2008年、南コーカサス地方にある小国・アルメニアの洞窟から現在のモカシンに似た靴が発見されました。
それまで世界最古の靴はエジプトのものと考えられていましたが、それよりさらに古いことが調査によって判明しました。
アルメニアの洞窟で、モカシンタイプの靴が見つかる
イランとの国境に近いアルメニアの洞窟で、紀元前3500年ごろのものとされる革製の靴が発見されました。
足の形に合わせて1枚の牛革を立体的に縫い合わせたもので、現在のモカシン・ローファーに似た構造になっています。

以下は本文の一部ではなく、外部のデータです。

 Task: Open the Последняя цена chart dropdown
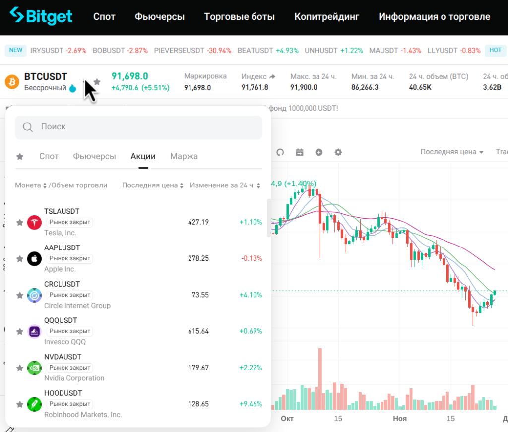451,152
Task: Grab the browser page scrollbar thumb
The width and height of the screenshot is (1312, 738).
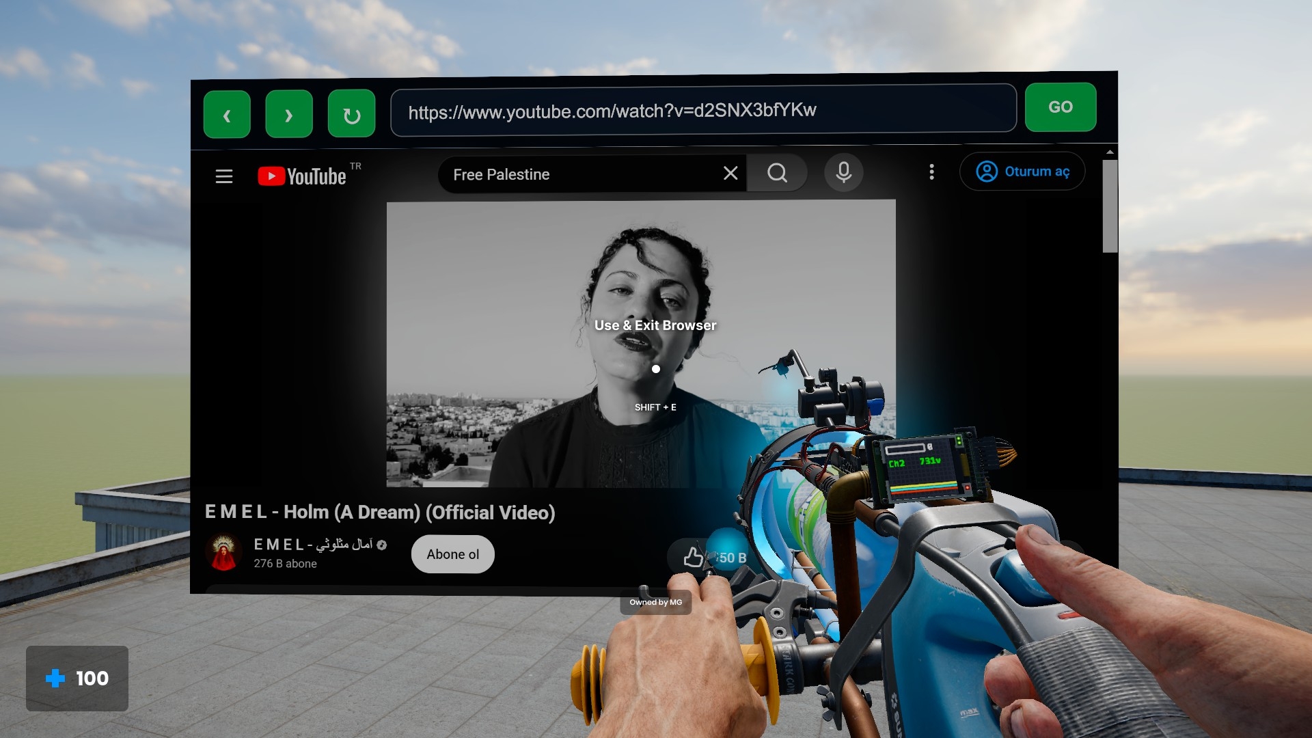Action: point(1110,206)
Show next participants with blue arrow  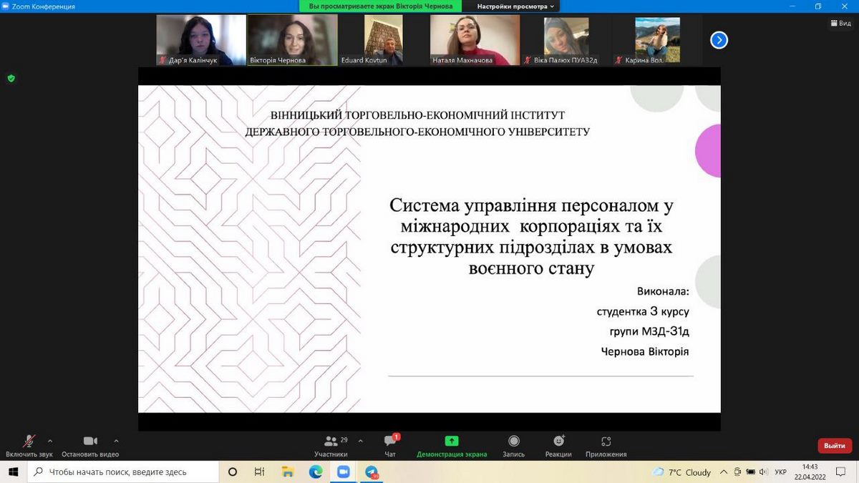tap(719, 40)
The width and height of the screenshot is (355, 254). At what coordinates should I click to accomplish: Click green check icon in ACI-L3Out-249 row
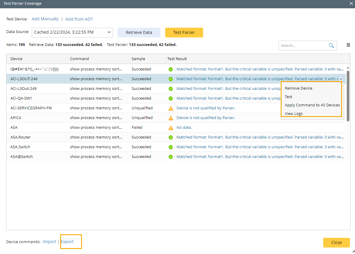tap(171, 89)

靴の中にはぎっしりと草が詰められていますが、型崩れ防止・保温のためなどさまざまな憶測がされています。
おそらく、大事に使用されていたもの
靴ひもを通す穴が裂け、補修した痕跡があることから、長期間にわたって大事に使用されたものと考えられています。

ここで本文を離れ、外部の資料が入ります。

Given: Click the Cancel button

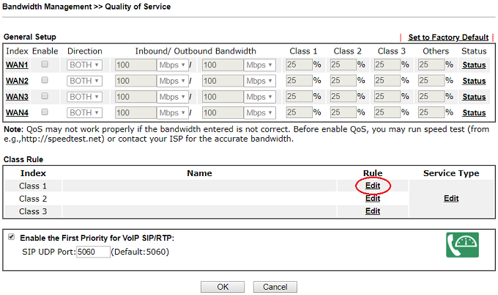Looking at the screenshot, I should 275,286.
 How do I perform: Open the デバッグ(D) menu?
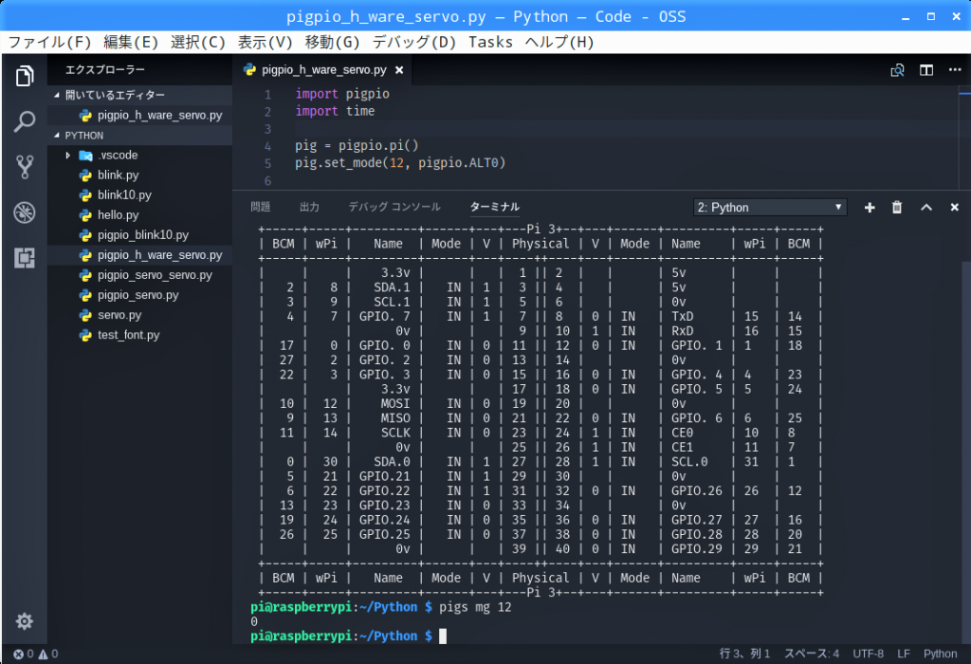(414, 42)
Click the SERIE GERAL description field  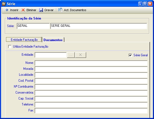click(99, 26)
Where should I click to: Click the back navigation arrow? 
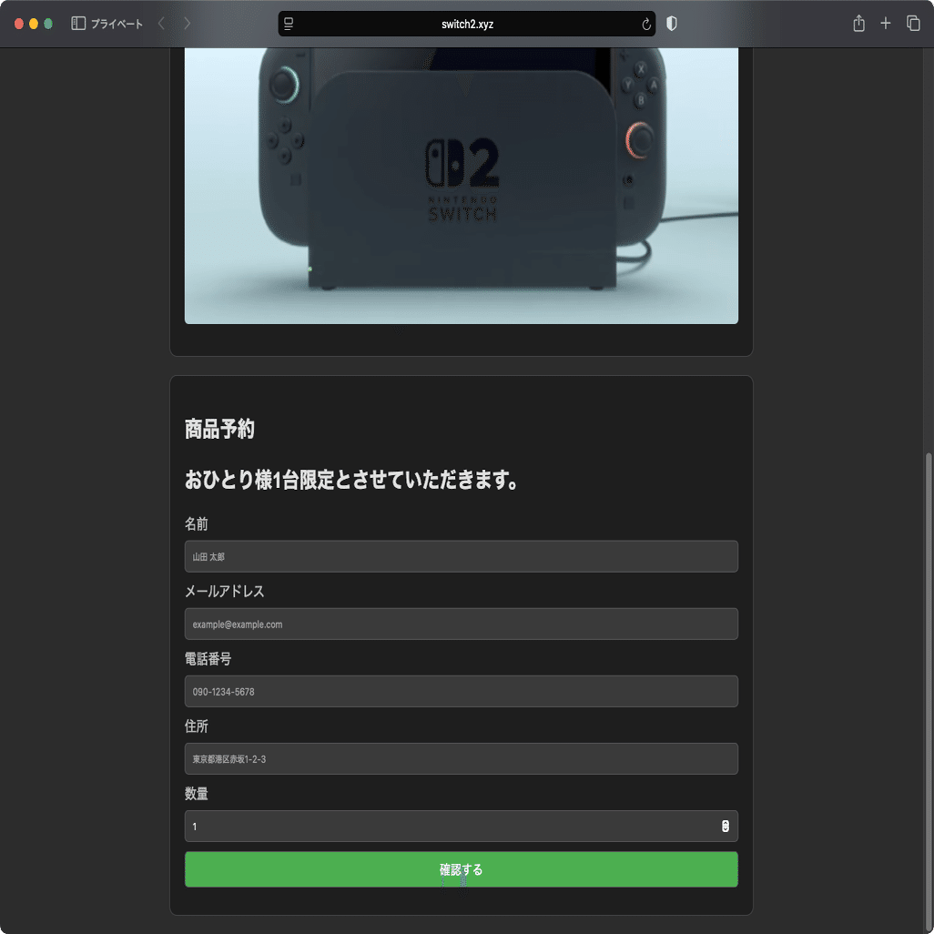pyautogui.click(x=161, y=24)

また地面にきちんと引いた線にあわせて置かれており、靴のすぐそばで羊の角・骨や壷なども一緒に発見されました。
おそらく、何らかの儀式に使用されたのでしょう。
バルカン半島の伝統的な靴に似た構造
今回発見された靴は、バルカン半島の伝統的な靴「Opanke(オパンケ、もしくはオパンカ)」によく似ています。
Opankeはかかとが低いスリッポンタイプの靴で、現在高級靴などに採用される「オパンケ縫い〈アッパー(甲部分)の周囲ををソール(靴底)でぐるっと囲って縫い付ける製法〉」はこの靴の構造に由来します。
まとめ
いかがでしたか?
本来、革は腐食しやすいものです。
しかし今回発見された靴は乾燥した洞窟内にあったこと、羊のフンの層の下で空気から遮断されていたことから、奇跡的にほぼ原型を保ったまま発見されました。
持ち主から大事にされ、持ち主がいなくなった後も数々の幸運に護られた、とてもラッキーな靴といえますね!